ComEd applauds passage of Illinois grid modernization bill

SB 1652, if enacted into law, would authorize ComEd to invest about $2.6 billion to modernize the electric infrastructure and provide a digital smart meter for every residential customer

Springfield, Ill., June 1, 2011 ComEd and other proponents of grid modernization applauded the General Assembly's passage of SB 1652. The bill now goes to Gov. Pat Quinn, who can enact the most comprehensive electric utility-based job creation and capital investment program in generations.

SB 1652, if enacted into law, would authorize ComEd to invest about $2.6 billion to modernize the electric infrastructure and provide a digital smart meter for every residential customer.
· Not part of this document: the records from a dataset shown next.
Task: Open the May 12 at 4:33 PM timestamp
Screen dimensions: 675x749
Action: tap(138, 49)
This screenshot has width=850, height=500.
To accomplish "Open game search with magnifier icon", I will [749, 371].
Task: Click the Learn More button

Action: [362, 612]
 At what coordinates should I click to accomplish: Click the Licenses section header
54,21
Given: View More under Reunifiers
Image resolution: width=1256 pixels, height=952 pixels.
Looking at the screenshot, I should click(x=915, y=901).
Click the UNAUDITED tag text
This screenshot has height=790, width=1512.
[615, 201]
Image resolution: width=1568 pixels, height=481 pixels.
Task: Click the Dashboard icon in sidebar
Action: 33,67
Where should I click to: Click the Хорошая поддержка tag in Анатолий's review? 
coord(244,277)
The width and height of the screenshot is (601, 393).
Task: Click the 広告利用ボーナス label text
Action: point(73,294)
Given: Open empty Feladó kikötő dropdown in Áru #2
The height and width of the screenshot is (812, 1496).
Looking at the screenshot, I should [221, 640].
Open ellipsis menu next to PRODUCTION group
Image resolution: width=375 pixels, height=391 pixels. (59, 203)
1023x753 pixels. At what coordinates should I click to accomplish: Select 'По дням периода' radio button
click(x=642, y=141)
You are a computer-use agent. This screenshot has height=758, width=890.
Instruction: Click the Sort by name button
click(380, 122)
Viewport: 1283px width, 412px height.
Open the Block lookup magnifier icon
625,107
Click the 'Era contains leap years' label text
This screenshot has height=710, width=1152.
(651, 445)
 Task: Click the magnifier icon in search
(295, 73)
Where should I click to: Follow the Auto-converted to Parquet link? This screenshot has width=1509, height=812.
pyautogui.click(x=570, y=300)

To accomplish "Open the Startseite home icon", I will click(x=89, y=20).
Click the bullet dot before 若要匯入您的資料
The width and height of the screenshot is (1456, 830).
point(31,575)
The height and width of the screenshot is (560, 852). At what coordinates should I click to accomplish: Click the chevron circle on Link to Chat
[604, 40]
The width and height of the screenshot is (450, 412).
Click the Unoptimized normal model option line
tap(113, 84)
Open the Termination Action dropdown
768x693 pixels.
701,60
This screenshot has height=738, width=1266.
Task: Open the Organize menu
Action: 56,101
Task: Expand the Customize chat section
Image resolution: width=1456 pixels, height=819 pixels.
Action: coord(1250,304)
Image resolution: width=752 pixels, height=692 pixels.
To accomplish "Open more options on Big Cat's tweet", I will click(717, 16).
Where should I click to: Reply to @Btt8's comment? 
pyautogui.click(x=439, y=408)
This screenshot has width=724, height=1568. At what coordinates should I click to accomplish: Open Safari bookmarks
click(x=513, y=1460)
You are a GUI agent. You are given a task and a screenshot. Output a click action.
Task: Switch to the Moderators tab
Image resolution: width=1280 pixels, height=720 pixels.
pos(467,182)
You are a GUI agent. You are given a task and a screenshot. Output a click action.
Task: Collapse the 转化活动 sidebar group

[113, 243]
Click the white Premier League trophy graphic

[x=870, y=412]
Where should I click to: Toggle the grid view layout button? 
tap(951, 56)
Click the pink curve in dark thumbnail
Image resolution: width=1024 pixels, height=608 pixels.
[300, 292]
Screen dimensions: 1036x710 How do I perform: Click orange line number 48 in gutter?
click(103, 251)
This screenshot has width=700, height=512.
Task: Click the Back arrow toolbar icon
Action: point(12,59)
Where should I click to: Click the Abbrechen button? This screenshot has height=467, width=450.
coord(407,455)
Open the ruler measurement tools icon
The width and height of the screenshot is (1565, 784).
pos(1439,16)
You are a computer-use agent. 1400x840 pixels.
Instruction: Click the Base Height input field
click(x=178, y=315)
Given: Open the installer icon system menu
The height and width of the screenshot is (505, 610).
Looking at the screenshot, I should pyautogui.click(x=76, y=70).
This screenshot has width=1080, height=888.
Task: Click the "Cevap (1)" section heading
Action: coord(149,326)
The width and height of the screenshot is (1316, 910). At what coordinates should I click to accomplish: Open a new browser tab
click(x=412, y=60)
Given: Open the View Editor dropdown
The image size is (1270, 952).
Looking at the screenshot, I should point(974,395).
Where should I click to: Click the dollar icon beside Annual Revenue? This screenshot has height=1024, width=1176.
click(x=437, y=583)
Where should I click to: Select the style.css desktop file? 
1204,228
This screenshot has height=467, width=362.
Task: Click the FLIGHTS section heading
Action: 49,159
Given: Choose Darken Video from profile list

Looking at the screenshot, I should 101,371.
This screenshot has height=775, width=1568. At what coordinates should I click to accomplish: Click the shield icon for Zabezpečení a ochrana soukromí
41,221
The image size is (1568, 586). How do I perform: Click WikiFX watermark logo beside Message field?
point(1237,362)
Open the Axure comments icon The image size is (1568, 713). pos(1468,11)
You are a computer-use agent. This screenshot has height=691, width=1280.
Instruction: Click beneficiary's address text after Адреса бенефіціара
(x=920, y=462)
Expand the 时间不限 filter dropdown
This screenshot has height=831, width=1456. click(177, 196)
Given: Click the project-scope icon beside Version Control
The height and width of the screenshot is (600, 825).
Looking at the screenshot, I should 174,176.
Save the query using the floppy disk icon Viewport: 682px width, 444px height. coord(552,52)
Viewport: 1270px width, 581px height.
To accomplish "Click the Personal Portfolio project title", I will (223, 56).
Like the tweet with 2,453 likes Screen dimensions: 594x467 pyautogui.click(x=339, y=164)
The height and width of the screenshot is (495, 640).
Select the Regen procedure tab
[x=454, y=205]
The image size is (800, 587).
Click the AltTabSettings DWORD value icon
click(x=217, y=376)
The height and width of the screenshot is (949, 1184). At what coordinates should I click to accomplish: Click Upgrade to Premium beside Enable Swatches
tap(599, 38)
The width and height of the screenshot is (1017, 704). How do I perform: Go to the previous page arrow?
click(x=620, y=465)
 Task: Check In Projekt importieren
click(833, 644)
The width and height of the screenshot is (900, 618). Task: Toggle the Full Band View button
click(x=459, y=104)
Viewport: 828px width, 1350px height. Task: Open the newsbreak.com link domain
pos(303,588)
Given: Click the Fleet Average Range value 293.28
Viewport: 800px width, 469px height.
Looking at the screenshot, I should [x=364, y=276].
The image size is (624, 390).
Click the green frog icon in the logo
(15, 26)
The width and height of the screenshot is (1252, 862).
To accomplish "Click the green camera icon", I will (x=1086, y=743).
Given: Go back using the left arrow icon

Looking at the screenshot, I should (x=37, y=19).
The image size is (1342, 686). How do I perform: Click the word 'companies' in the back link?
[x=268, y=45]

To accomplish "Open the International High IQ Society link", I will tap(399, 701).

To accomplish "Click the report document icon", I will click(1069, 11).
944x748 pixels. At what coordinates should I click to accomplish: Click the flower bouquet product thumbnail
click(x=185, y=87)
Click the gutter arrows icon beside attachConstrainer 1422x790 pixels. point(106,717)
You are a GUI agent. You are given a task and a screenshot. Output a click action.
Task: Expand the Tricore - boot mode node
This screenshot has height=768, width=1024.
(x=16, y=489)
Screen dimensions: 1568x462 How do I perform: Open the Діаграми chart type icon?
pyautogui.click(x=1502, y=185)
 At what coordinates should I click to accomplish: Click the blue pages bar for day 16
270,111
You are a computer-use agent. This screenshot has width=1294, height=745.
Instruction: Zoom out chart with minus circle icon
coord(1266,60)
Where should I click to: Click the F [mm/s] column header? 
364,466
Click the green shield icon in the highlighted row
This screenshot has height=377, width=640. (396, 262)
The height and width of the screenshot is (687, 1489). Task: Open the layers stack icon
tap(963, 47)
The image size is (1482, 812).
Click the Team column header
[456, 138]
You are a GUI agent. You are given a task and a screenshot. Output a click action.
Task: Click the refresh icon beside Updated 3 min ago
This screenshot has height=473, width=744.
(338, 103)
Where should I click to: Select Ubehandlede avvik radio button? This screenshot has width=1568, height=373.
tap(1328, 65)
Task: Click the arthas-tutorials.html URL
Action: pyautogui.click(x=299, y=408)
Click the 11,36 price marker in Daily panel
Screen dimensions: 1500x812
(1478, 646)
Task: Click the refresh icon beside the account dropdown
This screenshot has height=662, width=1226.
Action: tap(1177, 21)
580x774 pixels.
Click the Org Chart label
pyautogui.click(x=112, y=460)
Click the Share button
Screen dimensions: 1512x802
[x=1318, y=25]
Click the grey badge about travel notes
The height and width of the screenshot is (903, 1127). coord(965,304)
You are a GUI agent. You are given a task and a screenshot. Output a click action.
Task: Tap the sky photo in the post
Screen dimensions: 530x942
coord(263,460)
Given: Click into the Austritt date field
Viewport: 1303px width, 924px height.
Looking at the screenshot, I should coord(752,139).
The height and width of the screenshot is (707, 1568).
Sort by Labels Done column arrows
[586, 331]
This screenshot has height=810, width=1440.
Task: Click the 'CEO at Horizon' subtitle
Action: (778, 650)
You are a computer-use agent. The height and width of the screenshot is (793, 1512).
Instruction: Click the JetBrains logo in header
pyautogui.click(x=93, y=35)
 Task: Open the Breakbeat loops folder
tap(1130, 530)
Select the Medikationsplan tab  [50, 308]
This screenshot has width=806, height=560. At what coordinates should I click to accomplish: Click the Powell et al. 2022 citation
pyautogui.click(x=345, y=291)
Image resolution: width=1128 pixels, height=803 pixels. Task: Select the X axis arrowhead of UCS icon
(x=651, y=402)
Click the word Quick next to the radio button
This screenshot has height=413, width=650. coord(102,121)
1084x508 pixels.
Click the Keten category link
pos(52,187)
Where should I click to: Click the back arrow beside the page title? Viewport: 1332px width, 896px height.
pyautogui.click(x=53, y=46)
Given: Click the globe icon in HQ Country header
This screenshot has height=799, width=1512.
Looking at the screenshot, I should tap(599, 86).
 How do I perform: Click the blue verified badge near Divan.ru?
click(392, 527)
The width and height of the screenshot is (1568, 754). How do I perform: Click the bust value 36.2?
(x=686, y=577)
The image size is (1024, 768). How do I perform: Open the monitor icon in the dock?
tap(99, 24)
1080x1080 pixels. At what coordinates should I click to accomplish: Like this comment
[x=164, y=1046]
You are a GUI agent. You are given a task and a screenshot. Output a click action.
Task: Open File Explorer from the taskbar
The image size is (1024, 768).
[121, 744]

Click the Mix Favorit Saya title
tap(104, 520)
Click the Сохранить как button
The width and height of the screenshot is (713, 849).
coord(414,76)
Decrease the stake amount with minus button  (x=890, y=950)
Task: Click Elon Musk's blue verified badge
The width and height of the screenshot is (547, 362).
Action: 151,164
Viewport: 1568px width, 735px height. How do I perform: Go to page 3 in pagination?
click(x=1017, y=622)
The program would create thousands of jobs, and give every customer access to money-saving programs and technologies.

A peak-time rebate program, enabled by smart meters, would give customers a rebate on their bill for reducing usage during high demand hours. The bill also directs the utilities to provide $20 million to establish a Science and Energy Innovation Trust to support innovative high-growth, energy related Illinois companies.

"We are enormously encouraged by the support of the General Assembly this week as it shows the deep commitment of legislators to create jobs and make the investment necessary to propel Illinois' economic future," said Anne Pramaggiore, president and chief operating officer, ComEd. "Today, Illinois is emerging as a leader in creating a modern grid that can compete in the 21st century digital economy."

First introduced in January, the bill was modified over the months leading up to the vote, with a number of added consumer protections and benefits. Among the more than 20 modifications was a profitability ceiling, spending ceiling, a rate test in 2014 and a complete sunset of the legislation in 2017.

The legislation also includes strong utility performance standards on reliability, customer service and job creation with penalties to utilities that fail to meet them. It retains ICC authority to review and set rates. The utility's burden to justify rates does not change.